Records supplied >>
•••••

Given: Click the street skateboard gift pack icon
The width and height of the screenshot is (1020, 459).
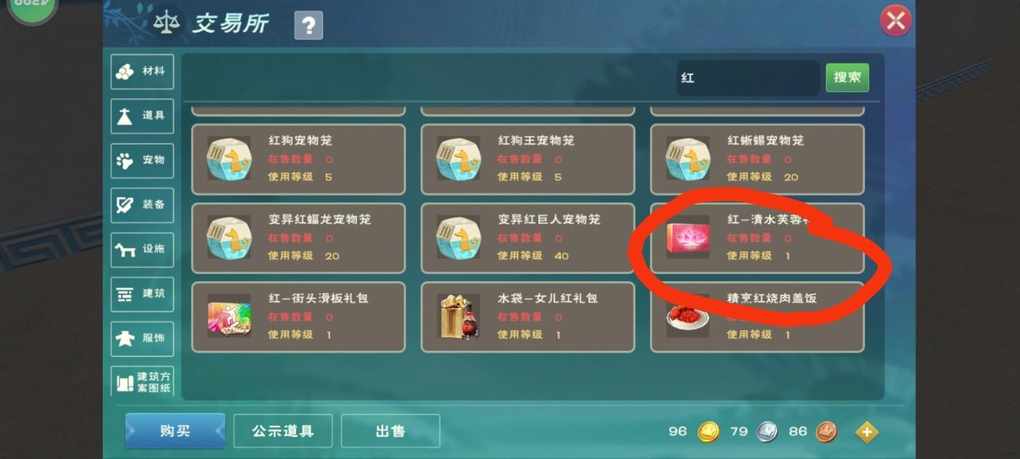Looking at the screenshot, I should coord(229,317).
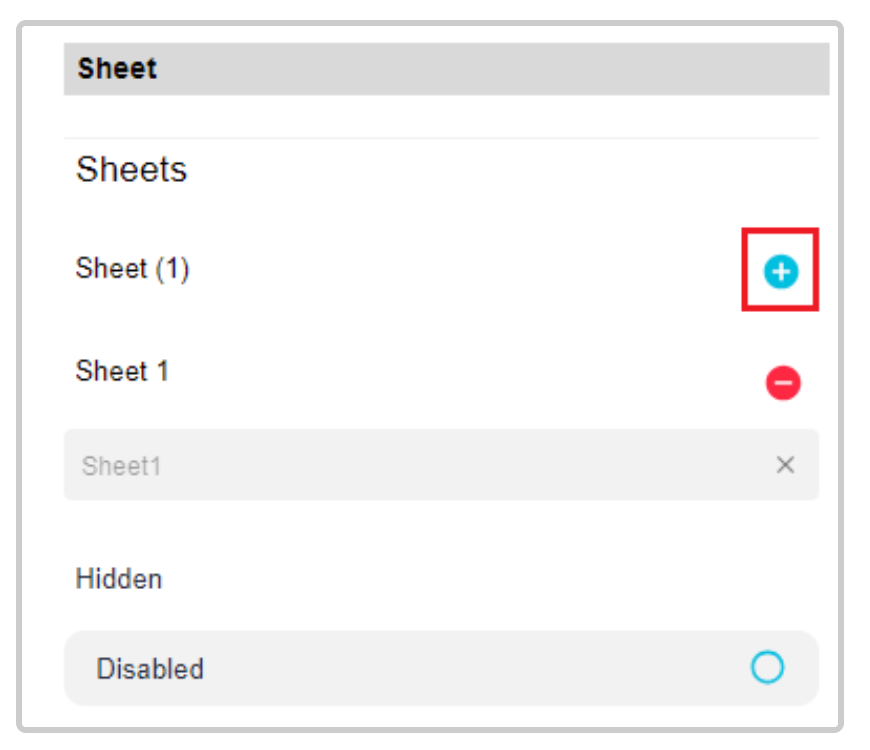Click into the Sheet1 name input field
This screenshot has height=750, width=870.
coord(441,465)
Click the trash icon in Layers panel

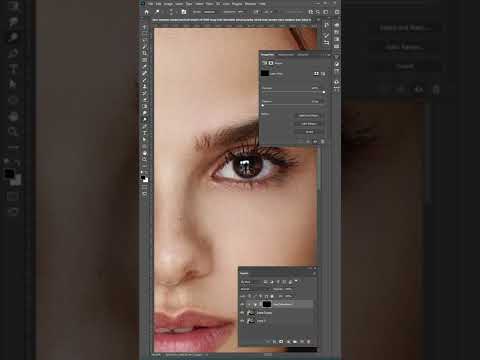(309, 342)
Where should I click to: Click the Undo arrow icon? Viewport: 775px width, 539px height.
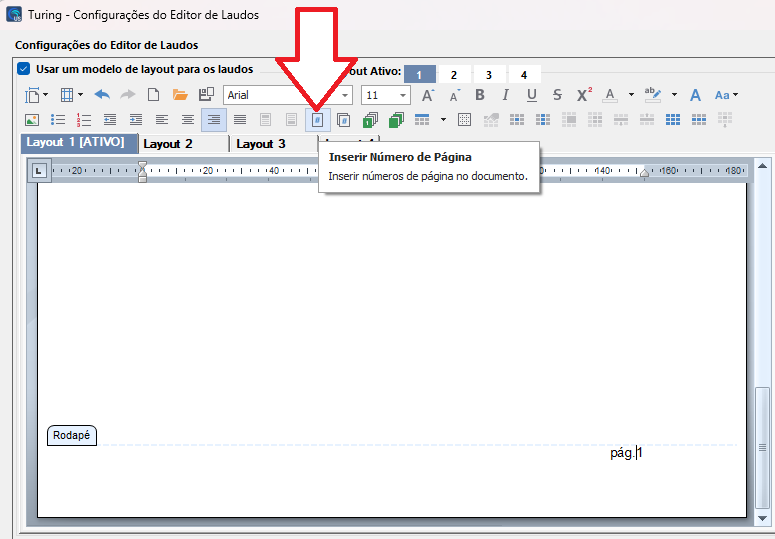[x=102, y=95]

•••••

Your assignment >> Return the entries verbatim without images.

Solution to the problem >>
Given: Click the street skateboard gift pack icon
The width and height of the screenshot is (1020, 459).
Looking at the screenshot, I should coord(229,317).
Click into the Sheet1 name input field
This screenshot has height=750, width=870.
coord(441,465)
Click the trash icon in Layers panel

(309, 342)
Where should I click to: Click the Undo arrow icon? Viewport: 775px width, 539px height.
[x=102, y=95]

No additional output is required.